С тех пор как она отдала Сергуньку учиться музыке, Степанида стала чаще прислушиваться к радио: ни один концерт не пропустит. Особенно, когда исполняли ту или иную вещь по заявкам радиослушателей. Вроде и не совсем понятная игра, а за сердце трогает, волнует, тревожит. В глубине души мечтала, что когда-нибудь сыграет вот также на всю страну и ее Сереженька, и люди будут аплодировать ему и восхищаться его талантом. Большей награды за свои труды она и не желала. По ночам, когда все уже спали, опускалась перед иконами на колени и тихо шептала впотьмах: «Богородице, Дево радуйся, Благодатная Марие, Господь с Тобою, благословенна Ты в женах и благословен плод чрева Твоего, яко Спаса родила еси душ наших!.. Богородица, накрой своим Покровом моих сыновей: Виктора, Кузьму, Павла, Сергия, дочерей Надежду и Нину, мужа Николая, рабу твою Божию Степаниду, всех братьев и сестер и их сродников!.. Святой ангел-хранитель, моли Бога за нас, помоги нам! Господи Иисусе, Христе Сыне Божий, помилуй нас грешных...» И неведомая всемогущая сила словно подхватывала и увлекала ее за собой к высокому небесному своду, откуда в таинственном лазоревом свечении где-то далеко внизу, среди бесконечных таежных увалов, виделась ей крохотным одеяльцем родная деревенька Воскресенка с тонкими хвоинками дворов, черными точками изб и пестрядиной заречных лугов, и казалось, этой божественной красоте нет ни изводу, ни границ — сама вечность накрывала тайгу спасительным омофором. Жить бы да жить здесь без нужды и тягот, но почему-то никак не выходило по-божьему...

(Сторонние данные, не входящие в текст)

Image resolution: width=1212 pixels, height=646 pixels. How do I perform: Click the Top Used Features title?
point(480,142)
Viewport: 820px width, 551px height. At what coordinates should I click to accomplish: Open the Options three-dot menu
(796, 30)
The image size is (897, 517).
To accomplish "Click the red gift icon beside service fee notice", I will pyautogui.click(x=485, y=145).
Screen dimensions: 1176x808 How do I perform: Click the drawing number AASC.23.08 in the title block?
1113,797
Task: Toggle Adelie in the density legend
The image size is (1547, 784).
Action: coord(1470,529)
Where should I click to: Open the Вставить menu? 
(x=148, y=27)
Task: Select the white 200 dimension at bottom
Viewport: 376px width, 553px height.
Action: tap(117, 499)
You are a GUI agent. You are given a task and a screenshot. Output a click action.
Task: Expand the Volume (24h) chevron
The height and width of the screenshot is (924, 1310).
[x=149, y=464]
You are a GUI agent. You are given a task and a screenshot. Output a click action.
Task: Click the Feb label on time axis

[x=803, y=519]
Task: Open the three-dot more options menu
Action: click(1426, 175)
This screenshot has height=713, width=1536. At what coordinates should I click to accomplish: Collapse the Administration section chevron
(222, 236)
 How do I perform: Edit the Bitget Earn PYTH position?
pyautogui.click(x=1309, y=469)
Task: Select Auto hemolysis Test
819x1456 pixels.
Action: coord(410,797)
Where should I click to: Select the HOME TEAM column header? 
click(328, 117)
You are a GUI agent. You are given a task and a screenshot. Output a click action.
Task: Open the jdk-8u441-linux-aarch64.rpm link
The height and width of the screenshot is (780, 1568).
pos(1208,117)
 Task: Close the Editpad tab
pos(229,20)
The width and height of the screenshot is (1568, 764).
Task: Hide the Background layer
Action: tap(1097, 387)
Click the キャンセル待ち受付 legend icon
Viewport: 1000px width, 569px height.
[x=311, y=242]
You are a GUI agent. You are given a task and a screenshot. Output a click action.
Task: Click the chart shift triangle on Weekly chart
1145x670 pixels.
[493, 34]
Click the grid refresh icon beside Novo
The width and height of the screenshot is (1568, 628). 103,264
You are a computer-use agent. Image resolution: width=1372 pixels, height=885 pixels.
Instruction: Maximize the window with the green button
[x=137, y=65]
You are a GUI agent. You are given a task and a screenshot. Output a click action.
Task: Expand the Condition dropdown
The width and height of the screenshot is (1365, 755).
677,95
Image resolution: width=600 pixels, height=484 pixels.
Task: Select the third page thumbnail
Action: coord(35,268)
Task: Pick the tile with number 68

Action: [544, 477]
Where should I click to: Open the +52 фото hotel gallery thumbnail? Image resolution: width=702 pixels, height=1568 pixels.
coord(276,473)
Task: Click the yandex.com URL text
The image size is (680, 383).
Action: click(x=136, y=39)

Эрика Андреевна не могла нарадоваться способностям нового ученика. Сережа занимался с увлечением, азартом, выдумкой; простейшие этюды давались ему легко, и от урока к уроку кисти рук его становились все пластичнее и увереннее; он явно выделялся среди сверстников и, чувствовалось, мог бы стать неплохим пианистом.
— Ну, как у нас дела с Черни? — встретила она с улыбкой раскрасневшегося от мороза малыша.
— Учил... — ответил он, раздеваясь и внутренне напрягаясь от мысли: «А вдруг не получится сыграть без ошибок?»
— Сейчас проверим... Садись, начинай с разминки.
Не отогревшимися до конца пальчиками Сережа коснулся слегка холодных блестящих клавиш и тут же зябко повел острыми лопатками. Гамму пробежал туда и обратно не глядя, а в голове уже звучал разучиваемый с вечера этюд и перед глазами мелькали воображаемые картинки; не дожидаясь просьбы учительницы, он перешел к основному заданию и сыграл его на едином дыхании.
— Молодец! — похвалила Эрика Андреевна и удивленно покачала головой: — Как же ты разучивал этюд, если дома у вас нет инструмента?
— По памяти, — тихо обронил мальчуган, часто заморгав светлыми ресницами.
— Одной памяти, дружок, мало. Дальше задания будут сложнее... и надо решать с пианино...
Всю обратную дорогу он не переставал думать о том, что скажет матери. «Наверняка расстроится: где деньги? Тут еще Кузьма собрался поступать в техникум. Тоже расходы. Может, бросить занятия? Жалко. И сколько молока уже учительнице снес! Отцу хоть на глаза не показывайся, говорил, мол, — пустое дело... Лучше молчать, как-нибудь обойдется...»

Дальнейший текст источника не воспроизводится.